In the Hierarchical Cluster platform, Near-Neighbor Joining Cycles are used in the first phase of the Hybrid Ward method. This is done to reduce the size of the table that is passed to the hierarchical clustering routine. The Near-Neighbor Joining Cycles algorithm has the following specifications:
Hybrid Goal
Specifies the maximum number of clusters allowed before the algorithm is stopped. The default value is 400.
Hybrid Cycles
Specifies the minimum number of near-neighbor joining cycles that are performed before the algorithm is stopped. The default value is 30.
Hybrid Initial K
Specifies the initial number of neighbors used in the near-neighbor joining cycles. The default value is 10.

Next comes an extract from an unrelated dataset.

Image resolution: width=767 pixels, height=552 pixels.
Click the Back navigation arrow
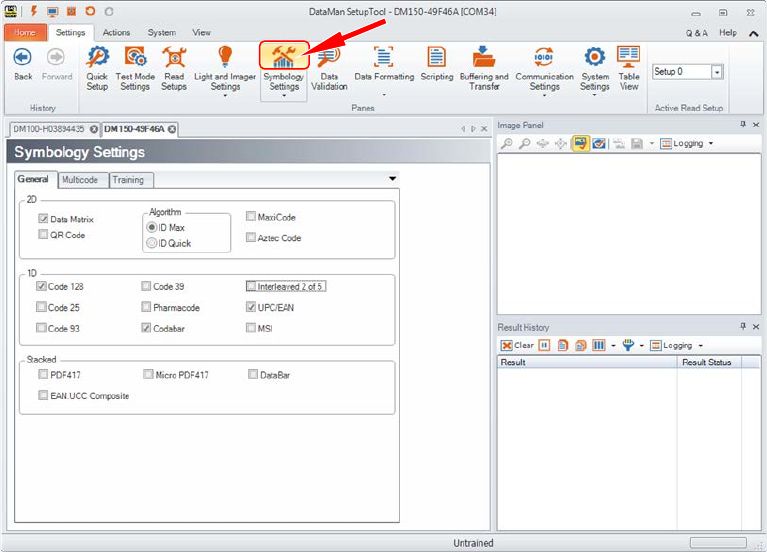pyautogui.click(x=22, y=64)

The Near-Neighbor Joining Cycles algorithm repeats the following steps:
1. A vantage-point (VP) tree is created to efficiently look up nearest neighbors.

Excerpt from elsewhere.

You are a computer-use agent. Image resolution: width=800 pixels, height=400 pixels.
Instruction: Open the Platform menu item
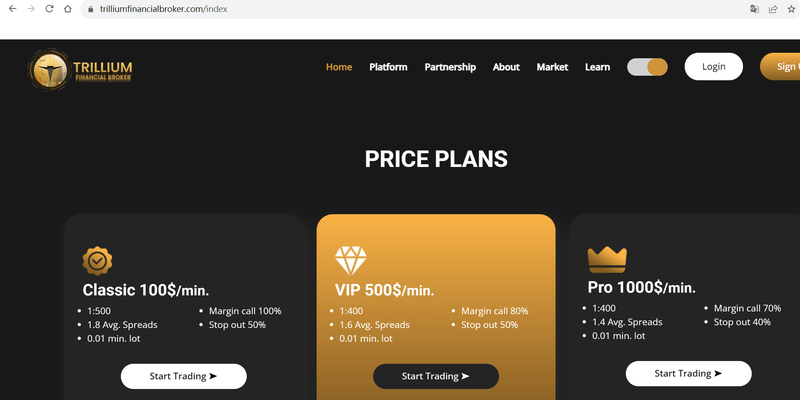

2. For each item, the k nearest neighbors to that item are determined.
3. The near neighbor pairs are sorted by distance.

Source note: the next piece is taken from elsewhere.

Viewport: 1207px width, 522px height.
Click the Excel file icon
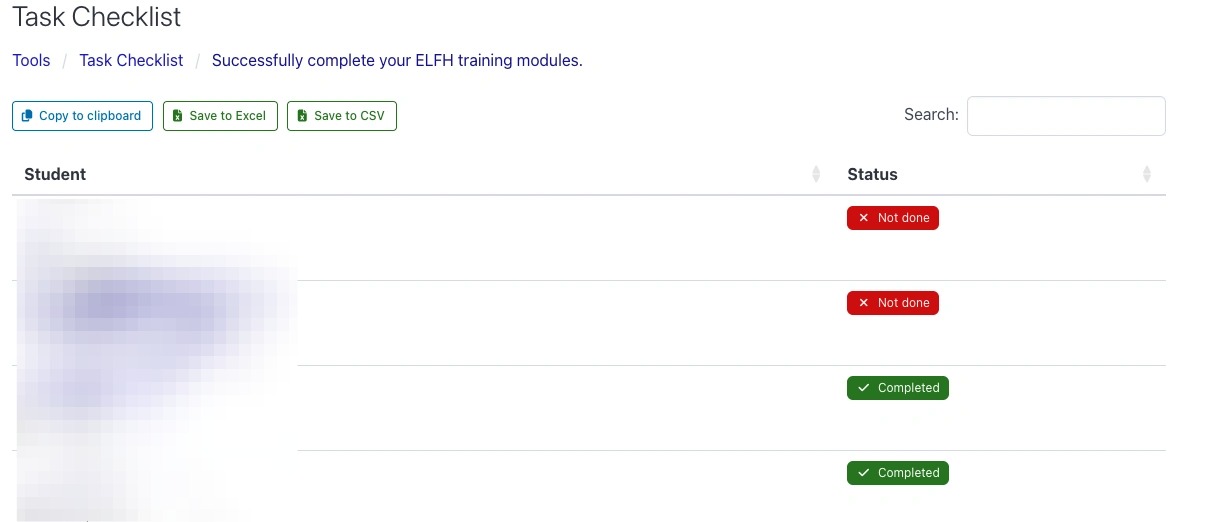coord(177,116)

4. For the half of those pairs with the smallest distances, join the items in each pair if the items have not already been joined with another item in this cycle. The joined item becomes an item for the next cycle.
5. Repeat step 1 through step 4 until the minimum number of cycles (Hybrid Cycles) is reached.
– If the number of items is less than or equal to the Hybrid Goal, stop.
– If the number of items is greater than the Hybrid Goal, continue repeating step 1 through step 4 until the number of items is less than or equal to the Hybrid Goal.
In each cycle, if the number of pairs that are joined is small, the number of nearest neighbors, k, is increased for the next cycle.The value of k can decrease in a later cycle if a sufficient number of pairs are joined in the previous cycle. The value of k increases and decreases according to the following rules.
• If less than 20% of the pairs in step 4 are joined, the value of k is increased by 10.
• If less than 10% of the pairs in step 4 are joined, the value of k is increased by 20.
• If less than 5% of the pairs in step 4 are joined, the value of k is increased by 30.
• If more than 30% of the pairs in step 4 are joined, the value of k is decreased by 10.